There are numerous studies that have found intricate relationships between coral health and the fish communities associated with it; therefore, it is not surprising that the same can be said for grouper species, especially at their younger stages when they are more vulnerable. However, patterns in occupation were not just found for smaller groupers. While there was no size interaction for A. leucogrammicus, the fact that it had significantly higher counts within MPAs than outside indicates that coral quality can be an important factor for some species throughout its life cycle. Annual reports from GVI indicate that coral recovery has been faster within MPAs than outside [63], thereby indicating that protection is having indirect effects on groupers through habitat preservation.
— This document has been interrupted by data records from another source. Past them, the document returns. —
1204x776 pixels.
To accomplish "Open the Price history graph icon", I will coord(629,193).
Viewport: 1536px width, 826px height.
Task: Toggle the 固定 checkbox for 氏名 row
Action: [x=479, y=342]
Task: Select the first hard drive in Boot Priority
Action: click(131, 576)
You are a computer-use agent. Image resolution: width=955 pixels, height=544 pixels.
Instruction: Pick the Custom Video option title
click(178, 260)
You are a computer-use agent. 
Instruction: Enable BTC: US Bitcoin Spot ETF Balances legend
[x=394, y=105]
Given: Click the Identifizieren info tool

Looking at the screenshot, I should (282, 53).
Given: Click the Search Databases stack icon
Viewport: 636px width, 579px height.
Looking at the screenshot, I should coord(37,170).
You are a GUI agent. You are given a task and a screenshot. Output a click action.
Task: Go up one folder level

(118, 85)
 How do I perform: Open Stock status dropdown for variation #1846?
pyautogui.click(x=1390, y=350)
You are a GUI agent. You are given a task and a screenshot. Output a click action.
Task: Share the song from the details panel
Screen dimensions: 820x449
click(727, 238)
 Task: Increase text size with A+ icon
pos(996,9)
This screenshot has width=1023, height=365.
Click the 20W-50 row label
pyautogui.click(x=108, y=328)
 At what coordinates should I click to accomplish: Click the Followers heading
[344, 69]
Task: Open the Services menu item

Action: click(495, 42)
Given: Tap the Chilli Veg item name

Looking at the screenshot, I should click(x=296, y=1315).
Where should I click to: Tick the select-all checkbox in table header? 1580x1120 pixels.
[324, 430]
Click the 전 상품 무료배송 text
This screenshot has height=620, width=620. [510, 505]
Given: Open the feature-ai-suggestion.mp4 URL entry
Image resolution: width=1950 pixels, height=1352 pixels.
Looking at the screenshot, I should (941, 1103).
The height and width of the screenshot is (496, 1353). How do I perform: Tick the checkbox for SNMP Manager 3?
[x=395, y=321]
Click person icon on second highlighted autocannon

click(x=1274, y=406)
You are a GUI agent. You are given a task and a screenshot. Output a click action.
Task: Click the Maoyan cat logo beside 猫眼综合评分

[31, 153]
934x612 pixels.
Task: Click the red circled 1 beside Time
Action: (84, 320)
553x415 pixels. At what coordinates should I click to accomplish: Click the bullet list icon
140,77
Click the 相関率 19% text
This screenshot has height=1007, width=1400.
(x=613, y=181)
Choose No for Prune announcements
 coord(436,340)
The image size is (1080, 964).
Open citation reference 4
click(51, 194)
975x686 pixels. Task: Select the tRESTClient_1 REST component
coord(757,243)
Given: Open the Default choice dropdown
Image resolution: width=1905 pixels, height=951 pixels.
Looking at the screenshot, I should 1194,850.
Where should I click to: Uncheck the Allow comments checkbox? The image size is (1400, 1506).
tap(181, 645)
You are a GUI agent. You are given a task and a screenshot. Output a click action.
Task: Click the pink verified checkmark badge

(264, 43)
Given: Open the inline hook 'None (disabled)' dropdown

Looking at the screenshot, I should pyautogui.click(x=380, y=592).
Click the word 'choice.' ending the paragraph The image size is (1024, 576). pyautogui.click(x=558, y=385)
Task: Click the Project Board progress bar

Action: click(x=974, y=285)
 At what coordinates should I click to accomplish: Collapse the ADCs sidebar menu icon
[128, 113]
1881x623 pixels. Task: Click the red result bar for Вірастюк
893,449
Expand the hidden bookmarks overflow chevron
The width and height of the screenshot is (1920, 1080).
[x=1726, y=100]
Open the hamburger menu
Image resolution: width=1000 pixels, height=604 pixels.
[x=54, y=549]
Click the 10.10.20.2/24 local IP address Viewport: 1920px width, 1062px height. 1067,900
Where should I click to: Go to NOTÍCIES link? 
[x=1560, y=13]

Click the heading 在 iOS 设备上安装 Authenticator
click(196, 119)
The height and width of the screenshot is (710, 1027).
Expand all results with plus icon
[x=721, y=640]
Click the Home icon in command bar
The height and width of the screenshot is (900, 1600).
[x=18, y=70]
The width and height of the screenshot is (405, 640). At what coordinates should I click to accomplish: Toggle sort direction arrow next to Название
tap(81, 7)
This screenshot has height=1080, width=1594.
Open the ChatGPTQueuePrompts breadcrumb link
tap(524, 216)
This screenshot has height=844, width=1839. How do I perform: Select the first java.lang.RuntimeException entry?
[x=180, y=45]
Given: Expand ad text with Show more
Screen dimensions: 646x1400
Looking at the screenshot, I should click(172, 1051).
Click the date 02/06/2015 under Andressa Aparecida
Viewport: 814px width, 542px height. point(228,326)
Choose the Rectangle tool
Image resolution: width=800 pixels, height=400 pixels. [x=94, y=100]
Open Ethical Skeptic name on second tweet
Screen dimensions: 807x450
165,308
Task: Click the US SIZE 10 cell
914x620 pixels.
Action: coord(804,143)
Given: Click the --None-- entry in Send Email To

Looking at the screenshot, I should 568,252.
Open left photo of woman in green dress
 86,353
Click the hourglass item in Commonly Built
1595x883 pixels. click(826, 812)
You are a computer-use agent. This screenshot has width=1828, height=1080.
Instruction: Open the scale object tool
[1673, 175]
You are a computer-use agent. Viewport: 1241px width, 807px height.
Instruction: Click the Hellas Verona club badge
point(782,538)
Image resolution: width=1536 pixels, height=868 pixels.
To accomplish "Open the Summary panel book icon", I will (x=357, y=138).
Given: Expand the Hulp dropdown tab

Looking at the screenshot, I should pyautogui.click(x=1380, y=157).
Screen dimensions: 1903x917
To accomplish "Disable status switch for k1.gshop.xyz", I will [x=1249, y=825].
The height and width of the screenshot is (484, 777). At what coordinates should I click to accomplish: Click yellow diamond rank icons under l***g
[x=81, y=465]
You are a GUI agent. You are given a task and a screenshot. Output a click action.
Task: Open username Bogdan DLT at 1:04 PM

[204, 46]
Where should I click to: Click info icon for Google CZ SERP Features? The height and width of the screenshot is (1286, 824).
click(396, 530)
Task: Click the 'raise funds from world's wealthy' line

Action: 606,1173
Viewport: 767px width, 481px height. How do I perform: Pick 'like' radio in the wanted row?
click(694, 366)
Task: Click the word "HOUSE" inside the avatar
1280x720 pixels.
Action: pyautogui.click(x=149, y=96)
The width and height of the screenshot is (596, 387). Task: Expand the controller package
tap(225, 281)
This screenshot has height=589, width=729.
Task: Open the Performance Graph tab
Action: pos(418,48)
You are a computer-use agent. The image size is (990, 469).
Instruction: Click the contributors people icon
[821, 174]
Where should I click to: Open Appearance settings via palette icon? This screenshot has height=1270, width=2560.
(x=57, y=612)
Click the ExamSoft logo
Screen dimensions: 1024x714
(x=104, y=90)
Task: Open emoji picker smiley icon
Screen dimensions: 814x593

5. Conclusion and Management Implications

The study supports previous research that reserve size should be matched to the desired species. However, the authors also acknowledge that most MPAs are not typically designated for individual species, are typically multiuse, and that it is not always practical to designate large areas. The fact that even small MPAs can protect some life history stages for some species adds to the rationale for MPA establishment and can factor into identifying future protected zones within Marine Spatial Planning frameworks. While it is an ideal scenario to design MPAs to be the most effective, the results of this study show that the protection afforded to habitat by the MPAs is undoubtedly a key factor in providing better areas for foraging and refuge. The results in this study also support other studies that habitat quality like coral coverage and structural complexity are important factors for groupers, and the coral LIT data show that the MPAs in our study typically have better coral coverage. This study shows that MPAs can be an effective conservation tool for groupers; however, this is primarily through improvements to habitat and structural complexity which benefits groupers mostly at their smaller stages. The MPAs are not likely to benefit larger groupers, and indeed do not appear to sufficiently cover the habitats they require, so it is likely that larger groupers leave the MPAs or are found at depths below those surveyed for this study. However, as reef quality is typically better within MPAs and this benefits younger groupers, then the MPAs do help through facilitating recruitment to the population. However, the lack of quality habitat surrounding the MPAs likely diminishes any benefits that could be seen through spill-over.

By comparing species within a family, the results in this study highlight the varied responses within a taxonomic family to protection that may be overlooked when assessing effectiveness of MPAs at the family level. The results highlight the need for future studies to explore grouper ecology and improve our understanding of how groupers utilise different habitats, especially throughout their life cycle. Further studies on grouper distribution within larger MPAs would help to test whether some of the assumptions of this study are true.

Competing Interests

The authors declare that they have no competing interests.